### What to work on
Return only the lines from the one containing "Instruction: Toggle the lock icon in toolbar" to the end of the entries below, exactly as written, both ends included.
Start of Record excerpts
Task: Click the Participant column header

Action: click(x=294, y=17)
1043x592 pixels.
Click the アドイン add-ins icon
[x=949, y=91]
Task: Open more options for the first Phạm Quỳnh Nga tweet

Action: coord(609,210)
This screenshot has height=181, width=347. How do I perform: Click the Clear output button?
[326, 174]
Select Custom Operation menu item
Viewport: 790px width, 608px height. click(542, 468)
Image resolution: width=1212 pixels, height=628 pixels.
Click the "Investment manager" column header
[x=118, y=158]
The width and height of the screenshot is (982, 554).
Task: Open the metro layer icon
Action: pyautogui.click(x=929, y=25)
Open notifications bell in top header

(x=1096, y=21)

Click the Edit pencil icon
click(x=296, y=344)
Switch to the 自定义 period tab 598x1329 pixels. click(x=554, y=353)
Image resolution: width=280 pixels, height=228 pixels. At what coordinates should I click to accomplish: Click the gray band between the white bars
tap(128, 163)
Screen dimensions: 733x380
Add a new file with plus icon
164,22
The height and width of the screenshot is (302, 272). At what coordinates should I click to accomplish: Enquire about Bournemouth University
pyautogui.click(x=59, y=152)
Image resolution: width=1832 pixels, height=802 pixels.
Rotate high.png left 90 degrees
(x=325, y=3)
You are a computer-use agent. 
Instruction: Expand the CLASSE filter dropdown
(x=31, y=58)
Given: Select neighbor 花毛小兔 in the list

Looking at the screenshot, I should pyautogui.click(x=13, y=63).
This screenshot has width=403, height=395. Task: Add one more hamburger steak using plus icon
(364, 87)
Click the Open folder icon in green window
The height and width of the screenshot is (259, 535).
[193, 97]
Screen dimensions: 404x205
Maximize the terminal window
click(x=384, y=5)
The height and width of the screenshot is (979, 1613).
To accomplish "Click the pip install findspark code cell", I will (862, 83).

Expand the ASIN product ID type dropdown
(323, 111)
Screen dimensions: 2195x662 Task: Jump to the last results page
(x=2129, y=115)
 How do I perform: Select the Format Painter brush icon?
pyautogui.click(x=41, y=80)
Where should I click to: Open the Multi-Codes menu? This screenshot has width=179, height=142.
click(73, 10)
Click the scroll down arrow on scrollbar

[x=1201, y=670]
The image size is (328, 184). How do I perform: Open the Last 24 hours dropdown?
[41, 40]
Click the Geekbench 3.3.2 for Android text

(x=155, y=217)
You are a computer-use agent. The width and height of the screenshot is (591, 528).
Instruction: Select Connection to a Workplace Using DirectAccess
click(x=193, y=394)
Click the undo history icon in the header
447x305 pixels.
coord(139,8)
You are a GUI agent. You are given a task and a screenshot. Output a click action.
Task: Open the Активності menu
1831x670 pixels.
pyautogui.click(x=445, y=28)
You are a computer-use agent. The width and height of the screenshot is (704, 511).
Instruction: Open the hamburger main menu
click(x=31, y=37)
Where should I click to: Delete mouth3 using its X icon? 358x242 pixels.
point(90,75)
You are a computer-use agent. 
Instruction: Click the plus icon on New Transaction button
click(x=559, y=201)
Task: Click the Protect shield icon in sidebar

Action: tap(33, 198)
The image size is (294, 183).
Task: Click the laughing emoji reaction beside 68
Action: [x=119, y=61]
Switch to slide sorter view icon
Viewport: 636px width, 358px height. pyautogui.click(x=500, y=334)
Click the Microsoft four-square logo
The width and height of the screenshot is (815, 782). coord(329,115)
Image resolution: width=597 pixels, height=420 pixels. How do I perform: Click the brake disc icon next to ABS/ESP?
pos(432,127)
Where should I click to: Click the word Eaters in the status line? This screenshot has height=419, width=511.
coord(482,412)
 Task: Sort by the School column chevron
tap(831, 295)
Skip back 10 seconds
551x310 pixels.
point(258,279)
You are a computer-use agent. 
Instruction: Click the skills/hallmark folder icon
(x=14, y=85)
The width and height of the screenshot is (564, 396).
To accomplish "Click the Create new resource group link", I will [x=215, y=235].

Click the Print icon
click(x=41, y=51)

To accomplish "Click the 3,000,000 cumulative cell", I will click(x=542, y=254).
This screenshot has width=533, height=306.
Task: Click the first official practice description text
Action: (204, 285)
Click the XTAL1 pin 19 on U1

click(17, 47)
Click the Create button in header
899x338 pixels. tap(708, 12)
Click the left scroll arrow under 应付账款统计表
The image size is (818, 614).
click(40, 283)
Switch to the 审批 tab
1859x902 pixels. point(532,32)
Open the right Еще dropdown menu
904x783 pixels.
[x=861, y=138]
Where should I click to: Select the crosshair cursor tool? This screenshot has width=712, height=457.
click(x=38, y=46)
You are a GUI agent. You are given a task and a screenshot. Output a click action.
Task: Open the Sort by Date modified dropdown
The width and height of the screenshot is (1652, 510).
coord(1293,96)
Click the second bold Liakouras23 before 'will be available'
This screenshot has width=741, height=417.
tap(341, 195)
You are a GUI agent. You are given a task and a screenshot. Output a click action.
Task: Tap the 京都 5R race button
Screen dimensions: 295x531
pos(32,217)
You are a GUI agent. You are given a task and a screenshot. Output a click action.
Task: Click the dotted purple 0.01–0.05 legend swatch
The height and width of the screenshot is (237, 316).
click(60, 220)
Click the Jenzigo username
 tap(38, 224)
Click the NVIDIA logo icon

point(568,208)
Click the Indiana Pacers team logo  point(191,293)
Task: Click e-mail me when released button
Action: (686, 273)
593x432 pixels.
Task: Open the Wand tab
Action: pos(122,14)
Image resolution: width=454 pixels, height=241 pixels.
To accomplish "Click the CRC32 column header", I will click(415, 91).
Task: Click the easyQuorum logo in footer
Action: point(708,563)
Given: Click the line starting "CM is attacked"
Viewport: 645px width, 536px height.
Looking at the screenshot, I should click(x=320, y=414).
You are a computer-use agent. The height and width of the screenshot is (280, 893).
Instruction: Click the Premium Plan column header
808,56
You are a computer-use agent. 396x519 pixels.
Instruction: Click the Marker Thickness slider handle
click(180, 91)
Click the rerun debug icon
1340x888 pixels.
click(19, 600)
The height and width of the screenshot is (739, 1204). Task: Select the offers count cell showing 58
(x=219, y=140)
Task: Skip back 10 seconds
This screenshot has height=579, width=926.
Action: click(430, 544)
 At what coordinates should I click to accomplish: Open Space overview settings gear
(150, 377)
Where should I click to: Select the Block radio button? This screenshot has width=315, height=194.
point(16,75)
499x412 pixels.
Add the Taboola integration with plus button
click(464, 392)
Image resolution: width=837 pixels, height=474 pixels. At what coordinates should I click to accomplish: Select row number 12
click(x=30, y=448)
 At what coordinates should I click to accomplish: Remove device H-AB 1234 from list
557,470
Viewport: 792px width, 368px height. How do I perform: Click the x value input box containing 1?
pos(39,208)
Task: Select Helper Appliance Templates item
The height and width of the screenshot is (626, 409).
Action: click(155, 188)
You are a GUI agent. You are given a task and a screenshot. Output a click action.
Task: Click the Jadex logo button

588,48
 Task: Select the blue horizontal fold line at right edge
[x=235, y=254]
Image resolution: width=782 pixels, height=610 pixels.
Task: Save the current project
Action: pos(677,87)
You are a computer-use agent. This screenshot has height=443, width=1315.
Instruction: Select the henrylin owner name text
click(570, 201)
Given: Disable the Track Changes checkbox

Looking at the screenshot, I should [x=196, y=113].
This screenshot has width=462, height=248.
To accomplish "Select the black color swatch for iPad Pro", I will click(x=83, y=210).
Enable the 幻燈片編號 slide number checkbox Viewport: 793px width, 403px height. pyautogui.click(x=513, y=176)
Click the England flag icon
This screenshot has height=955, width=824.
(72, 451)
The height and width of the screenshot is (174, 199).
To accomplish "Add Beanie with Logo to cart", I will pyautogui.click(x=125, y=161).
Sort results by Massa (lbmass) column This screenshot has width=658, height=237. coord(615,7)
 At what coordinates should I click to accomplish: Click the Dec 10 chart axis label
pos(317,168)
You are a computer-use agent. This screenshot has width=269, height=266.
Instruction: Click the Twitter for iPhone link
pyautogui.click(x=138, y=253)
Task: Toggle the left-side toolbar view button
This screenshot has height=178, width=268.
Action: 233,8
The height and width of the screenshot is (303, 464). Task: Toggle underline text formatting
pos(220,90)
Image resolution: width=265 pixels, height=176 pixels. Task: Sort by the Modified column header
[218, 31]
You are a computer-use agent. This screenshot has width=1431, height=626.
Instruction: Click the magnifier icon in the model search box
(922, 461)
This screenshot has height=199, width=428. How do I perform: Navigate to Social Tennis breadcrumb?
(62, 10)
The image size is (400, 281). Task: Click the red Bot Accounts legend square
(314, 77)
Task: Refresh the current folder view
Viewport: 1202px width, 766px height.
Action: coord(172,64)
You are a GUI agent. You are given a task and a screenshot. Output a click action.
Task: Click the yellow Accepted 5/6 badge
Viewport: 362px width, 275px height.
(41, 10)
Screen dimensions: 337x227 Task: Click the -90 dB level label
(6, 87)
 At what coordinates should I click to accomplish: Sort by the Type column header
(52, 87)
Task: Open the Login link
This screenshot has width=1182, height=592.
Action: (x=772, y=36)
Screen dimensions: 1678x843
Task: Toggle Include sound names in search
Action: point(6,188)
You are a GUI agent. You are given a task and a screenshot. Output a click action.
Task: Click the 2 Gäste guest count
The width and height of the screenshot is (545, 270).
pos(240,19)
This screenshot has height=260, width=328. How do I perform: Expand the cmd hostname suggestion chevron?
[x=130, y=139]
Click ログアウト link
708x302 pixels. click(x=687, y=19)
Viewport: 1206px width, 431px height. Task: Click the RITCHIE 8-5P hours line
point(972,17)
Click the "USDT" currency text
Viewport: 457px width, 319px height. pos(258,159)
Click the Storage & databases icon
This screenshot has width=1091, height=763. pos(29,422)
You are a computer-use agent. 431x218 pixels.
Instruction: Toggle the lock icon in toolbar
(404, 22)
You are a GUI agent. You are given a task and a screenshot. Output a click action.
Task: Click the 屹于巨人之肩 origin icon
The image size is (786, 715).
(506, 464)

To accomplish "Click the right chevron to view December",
End of Record excerpts
### Response to the task
Instruction: Toggle the lock icon in toolbar
(404, 22)
You are a GUI agent. You are given a task and a screenshot. Output a click action.
Task: Click the 屹于巨人之肩 origin icon
The image size is (786, 715).
(506, 464)

To accomplish "Click the right chevron to view December",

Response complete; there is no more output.